Los sucesores de Pablo lo intentaron igualmente y tampoco lo lograron. Pero una vez muertos Pedro y Pablo, las comunidades paulinas, que formaron la base que construyó el Nuevo Testamento actual, idealizaron la figura de Pedro e hicieron de él el puente unión del pensamiento paulino y el judeocristiano de Jerusalén.
Espero que los lectores recuerden que ya he escrito varias veces cuál es la base de esta hipótesis:
1. Que la composición del Nuevo Testamento (4 evangelios de teología básica paulina en cuanto a la interpretación del significado de la muerte y resurrección de Jesús; 14 cartas atribuidas a Pablo por 7 al resto de todos los apóstoles –de entre las cuales 1 2 Pedro son paulinas; Judas se inspira en 1 Corintios; un Apocalipsis muy judío pero que diviniza paulinamente a Jesús y que interpreta su muerte como la del Cordero de Dios: 1 Cor 5,7) es totalmente paulina.

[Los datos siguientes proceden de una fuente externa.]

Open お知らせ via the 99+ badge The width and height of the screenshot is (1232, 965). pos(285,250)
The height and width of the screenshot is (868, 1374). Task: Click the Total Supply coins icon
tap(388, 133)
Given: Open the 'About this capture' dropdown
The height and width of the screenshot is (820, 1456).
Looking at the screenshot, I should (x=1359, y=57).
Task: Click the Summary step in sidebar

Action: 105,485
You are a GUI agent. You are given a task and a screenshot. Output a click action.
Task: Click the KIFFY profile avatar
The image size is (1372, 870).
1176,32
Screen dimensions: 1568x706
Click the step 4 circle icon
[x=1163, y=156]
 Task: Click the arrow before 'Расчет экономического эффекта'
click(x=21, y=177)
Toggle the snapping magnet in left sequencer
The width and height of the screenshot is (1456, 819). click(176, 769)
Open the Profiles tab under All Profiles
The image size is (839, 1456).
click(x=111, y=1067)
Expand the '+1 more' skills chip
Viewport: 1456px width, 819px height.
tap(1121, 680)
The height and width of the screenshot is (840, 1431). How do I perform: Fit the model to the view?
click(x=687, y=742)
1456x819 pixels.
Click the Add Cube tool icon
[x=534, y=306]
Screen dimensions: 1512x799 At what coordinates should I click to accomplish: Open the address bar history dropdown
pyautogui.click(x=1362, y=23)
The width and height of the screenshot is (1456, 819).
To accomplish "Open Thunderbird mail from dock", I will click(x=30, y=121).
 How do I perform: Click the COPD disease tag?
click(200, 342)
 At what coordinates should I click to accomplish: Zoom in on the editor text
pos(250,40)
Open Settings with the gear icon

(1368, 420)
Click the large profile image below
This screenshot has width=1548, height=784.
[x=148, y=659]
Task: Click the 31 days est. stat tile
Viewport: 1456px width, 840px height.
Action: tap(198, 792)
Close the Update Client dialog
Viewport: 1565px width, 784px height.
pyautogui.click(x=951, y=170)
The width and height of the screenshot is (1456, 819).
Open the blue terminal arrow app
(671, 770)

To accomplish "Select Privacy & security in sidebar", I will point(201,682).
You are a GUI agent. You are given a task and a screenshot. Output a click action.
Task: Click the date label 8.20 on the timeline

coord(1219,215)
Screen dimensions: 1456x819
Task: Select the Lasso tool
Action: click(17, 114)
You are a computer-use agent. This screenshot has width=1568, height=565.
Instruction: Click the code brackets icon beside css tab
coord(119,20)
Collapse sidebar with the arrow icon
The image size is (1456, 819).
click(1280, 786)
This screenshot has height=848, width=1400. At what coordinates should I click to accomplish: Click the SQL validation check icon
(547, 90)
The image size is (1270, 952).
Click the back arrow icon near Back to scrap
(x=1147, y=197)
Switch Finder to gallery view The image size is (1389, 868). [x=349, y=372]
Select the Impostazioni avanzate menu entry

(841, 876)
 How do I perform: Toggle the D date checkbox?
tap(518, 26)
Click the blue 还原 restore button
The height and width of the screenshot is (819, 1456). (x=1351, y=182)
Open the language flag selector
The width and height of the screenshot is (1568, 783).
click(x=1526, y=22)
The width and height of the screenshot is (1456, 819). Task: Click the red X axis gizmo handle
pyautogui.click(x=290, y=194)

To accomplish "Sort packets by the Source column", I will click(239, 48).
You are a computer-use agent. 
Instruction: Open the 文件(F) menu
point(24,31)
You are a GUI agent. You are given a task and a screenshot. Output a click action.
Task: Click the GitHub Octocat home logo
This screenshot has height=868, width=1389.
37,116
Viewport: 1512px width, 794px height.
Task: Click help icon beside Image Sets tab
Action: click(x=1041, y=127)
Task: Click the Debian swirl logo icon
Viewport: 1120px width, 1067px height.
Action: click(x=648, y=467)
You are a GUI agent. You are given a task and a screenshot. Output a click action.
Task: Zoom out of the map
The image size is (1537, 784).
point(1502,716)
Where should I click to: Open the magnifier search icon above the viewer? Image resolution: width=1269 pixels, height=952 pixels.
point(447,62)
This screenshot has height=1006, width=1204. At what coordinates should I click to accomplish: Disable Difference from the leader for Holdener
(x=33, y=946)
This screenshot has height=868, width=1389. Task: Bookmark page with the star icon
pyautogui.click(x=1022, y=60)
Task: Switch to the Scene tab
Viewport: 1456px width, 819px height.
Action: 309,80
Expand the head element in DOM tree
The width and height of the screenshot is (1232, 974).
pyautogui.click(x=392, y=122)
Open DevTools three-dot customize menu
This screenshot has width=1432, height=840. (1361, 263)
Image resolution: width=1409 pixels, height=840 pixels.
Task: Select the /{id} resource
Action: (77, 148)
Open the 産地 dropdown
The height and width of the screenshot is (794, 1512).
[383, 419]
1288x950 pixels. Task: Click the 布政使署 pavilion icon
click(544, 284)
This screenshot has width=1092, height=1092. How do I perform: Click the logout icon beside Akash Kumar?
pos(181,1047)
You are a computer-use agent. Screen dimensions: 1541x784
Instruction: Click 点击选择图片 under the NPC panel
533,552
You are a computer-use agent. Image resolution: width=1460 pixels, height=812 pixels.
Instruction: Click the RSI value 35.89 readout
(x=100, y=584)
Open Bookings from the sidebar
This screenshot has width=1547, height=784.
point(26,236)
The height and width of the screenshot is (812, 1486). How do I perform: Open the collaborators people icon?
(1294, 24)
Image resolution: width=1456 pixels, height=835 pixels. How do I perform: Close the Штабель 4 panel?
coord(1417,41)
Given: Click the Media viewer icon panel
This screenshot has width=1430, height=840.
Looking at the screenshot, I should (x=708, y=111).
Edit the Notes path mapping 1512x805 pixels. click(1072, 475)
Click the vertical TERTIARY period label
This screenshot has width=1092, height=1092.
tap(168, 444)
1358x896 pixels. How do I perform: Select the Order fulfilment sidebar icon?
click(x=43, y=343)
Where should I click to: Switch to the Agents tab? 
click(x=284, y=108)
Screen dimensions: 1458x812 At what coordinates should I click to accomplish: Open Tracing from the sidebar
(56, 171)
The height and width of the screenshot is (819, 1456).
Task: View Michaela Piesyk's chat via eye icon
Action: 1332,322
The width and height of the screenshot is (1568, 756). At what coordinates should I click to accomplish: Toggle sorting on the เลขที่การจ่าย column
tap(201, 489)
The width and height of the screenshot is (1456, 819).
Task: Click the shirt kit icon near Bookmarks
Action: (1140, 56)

2. Que los Hechos de apóstoles, una obra nítidamente paulina, propaga artificial y ahistóricamente la fusión de Pablo y de Pedro: Pablo habla y actúa como Pedro; y Pedro como Pablo. Pedro es el fundador de la misión de los gentiles (Hch 10-11) y tiene una teología paulina (Hch 2 y 3).
3. Que no hay ningún testimonio de una teología especialmente petrina (salvo su judeocristianismo “normal”) que pudiera servir de atracción y de ligamento a unas comunidades de paganocristianos cuya teología era paulina, teología por cierto estimada como “peligrosa y exagerada” por los judeocristianos. Aquí entran de nuevo 1 2 Pedro, escritos espurios, obra de discípulos de Pablo, compuestos expresamente para presentar a un Pedro muy concorde con Pablo. El autor de 2 Pedro, obra probablemente compuesta hacia el 130-135, alaba directamente a Pablo y reconoce en 3,16 que las cartas de Pablo son ya canónicas (unos quince años antes de que Justino afirme oscuramente la canonicidad de los Evangelios o “Memorias de los apóstoles” (I Apología 67, 3), compuesta hacia el 150-160:
4. Ireneo de Lyon, que es el primer sistematizador de la teología cristiana, es un pensador paulino puro. A Pedro ni lo considera ni apenas lo nombra. La teología del “Contra los herejes” no debe prácticamente nada a un pensamiento teológico específico de Pedro. Ireneo es el primer testimonio de un canon del Nuevo Testamento casi igual al nuestro y que, como hemos dicho, es netamente paulino.
5. Y ahora añado: salvo “El Pastor” de un tal Hermas, quizás hermano de Pío, obispo de Roma hacia el 150, y de la “Didaché”, o doctrina de los Doce apóstoles, obras judeocristianas, las principales figuras teológicas del siglo II son todas paulinas: 1 Clemente; Ignacio de Antioquía; Bernabé es un antijudío bastante furioso; Policarpo pertenece la esfera de Ignacio de Antioquía; Justino Mártir es paulino, lo mismo que Clemente de Alejandría y Tertuliano.
El próximo día procuraré reforzar esta perspectiva de una manera indirecta con palabras del mismo James Dunn en el capítulo citado (48: Pedro; vol. IV, pp. 771-802). Intentaré mostrar cómo la/o que confiesa Dunn sobre el final del siglo I y los más menos cincuenta primeros años del siglo II encaja mejor con una Gran Iglesia paulina que con una petrina.